--- The data ---

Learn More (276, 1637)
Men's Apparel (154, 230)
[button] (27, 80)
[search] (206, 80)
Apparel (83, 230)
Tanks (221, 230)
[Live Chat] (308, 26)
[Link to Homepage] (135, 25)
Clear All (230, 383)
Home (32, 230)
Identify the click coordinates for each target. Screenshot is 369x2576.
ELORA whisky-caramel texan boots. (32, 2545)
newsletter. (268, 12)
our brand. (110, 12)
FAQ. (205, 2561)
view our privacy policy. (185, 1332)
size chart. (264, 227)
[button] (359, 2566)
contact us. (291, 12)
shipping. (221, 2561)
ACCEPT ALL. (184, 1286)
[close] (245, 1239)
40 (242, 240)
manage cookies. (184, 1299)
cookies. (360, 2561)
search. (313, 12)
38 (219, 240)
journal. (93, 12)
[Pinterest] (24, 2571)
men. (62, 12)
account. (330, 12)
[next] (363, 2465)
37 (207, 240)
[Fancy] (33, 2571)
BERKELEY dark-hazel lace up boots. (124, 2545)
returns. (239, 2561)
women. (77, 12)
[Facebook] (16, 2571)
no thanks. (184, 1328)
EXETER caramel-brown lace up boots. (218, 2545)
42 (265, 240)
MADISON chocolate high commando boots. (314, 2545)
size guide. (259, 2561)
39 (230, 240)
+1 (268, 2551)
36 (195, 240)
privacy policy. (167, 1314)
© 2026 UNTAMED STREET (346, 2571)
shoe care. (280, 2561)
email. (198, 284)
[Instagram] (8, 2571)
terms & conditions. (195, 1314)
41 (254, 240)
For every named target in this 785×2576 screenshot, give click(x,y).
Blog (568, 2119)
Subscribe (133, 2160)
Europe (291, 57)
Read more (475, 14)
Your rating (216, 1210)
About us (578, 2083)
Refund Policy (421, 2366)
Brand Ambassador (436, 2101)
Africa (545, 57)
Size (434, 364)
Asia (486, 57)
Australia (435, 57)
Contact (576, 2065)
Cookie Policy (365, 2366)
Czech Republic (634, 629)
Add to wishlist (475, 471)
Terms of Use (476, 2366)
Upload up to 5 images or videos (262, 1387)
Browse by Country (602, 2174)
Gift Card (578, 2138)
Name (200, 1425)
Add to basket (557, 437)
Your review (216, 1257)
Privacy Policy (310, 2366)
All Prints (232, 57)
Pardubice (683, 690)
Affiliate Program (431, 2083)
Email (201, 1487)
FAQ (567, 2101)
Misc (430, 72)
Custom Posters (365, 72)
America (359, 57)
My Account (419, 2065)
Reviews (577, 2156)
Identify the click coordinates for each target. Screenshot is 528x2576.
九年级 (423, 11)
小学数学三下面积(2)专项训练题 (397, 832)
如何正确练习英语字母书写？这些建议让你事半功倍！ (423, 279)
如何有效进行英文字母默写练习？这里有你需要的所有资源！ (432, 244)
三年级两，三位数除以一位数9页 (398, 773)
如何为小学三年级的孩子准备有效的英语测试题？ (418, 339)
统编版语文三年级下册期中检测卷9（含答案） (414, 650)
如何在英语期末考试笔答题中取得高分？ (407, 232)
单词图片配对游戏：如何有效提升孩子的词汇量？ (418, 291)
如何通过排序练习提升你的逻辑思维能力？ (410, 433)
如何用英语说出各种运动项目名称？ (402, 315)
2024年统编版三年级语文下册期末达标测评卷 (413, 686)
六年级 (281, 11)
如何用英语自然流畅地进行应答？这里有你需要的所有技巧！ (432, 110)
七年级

---

### Assignment
Reproduce each entry above. Every word must match.

### Task response
Learn More (276, 1637)
Men's Apparel (154, 230)
[button] (27, 80)
[search] (206, 80)
Apparel (83, 230)
Tanks (221, 230)
[Live Chat] (308, 26)
[Link to Homepage] (135, 25)
Clear All (230, 383)
Home (32, 230)
Identify the click coordinates for each target. Screenshot is 369x2576.
ELORA whisky-caramel texan boots. (32, 2545)
newsletter. (268, 12)
our brand. (110, 12)
FAQ. (205, 2561)
view our privacy policy. (185, 1332)
size chart. (264, 227)
[button] (359, 2566)
contact us. (291, 12)
shipping. (221, 2561)
ACCEPT ALL. (184, 1286)
[close] (245, 1239)
40 (242, 240)
manage cookies. (184, 1299)
cookies. (360, 2561)
search. (313, 12)
38 (219, 240)
journal. (93, 12)
[Pinterest] (24, 2571)
men. (62, 12)
account. (330, 12)
[next] (363, 2465)
37 (207, 240)
[Fancy] (33, 2571)
BERKELEY dark-hazel lace up boots. (124, 2545)
returns. (239, 2561)
women. (77, 12)
[Facebook] (16, 2571)
no thanks. (184, 1328)
EXETER caramel-brown lace up boots. (218, 2545)
42 (265, 240)
MADISON chocolate high commando boots. (314, 2545)
size guide. (259, 2561)
39 (230, 240)
+1 (268, 2551)
36 (195, 240)
privacy policy. (167, 1314)
© 2026 UNTAMED STREET (346, 2571)
shoe care. (280, 2561)
email. (198, 284)
[Instagram] (8, 2571)
terms & conditions. (195, 1314)
41 (254, 240)
For every named target in this 785×2576 screenshot, give click(x,y).
Blog (568, 2119)
Subscribe (133, 2160)
Europe (291, 57)
Read more (475, 14)
Your rating (216, 1210)
About us (578, 2083)
Refund Policy (421, 2366)
Brand Ambassador (436, 2101)
Africa (545, 57)
Size (434, 364)
Asia (486, 57)
Australia (435, 57)
Contact (576, 2065)
Cookie Policy (365, 2366)
Czech Republic (634, 629)
Add to wishlist (475, 471)
Terms of Use (476, 2366)
Upload up to 5 images or videos (262, 1387)
Browse by Country (602, 2174)
Gift Card (578, 2138)
Name (200, 1425)
Add to basket (557, 437)
Your review (216, 1257)
Privacy Policy (310, 2366)
All Prints (232, 57)
Pardubice (683, 690)
Affiliate Program (431, 2083)
Email (201, 1487)
FAQ (567, 2101)
Misc (430, 72)
Custom Posters (365, 72)
America (359, 57)
My Account (419, 2065)
Reviews (577, 2156)
Identify the click coordinates for each target. Screenshot is 528x2576.
九年级 (423, 11)
小学数学三下面积(2)专项训练题 (397, 832)
如何正确练习英语字母书写？这些建议让你事半功倍！ (423, 279)
如何有效进行英文字母默写练习？这里有你需要的所有资源！ (432, 244)
三年级两，三位数除以一位数9页 (398, 773)
如何为小学三年级的孩子准备有效的英语测试题？ (418, 339)
统编版语文三年级下册期中检测卷9（含答案） (414, 650)
如何在英语期末考试笔答题中取得高分？ (407, 232)
单词图片配对游戏：如何有效提升孩子的词汇量？ (418, 291)
如何通过排序练习提升你的逻辑思维能力？ (410, 433)
如何用英语说出各种运动项目名称？ (402, 315)
2024年统编版三年级语文下册期末达标测评卷 (413, 686)
六年级 (281, 11)
如何用英语自然流畅地进行应答？这里有你需要的所有技巧！ (432, 110)
七年级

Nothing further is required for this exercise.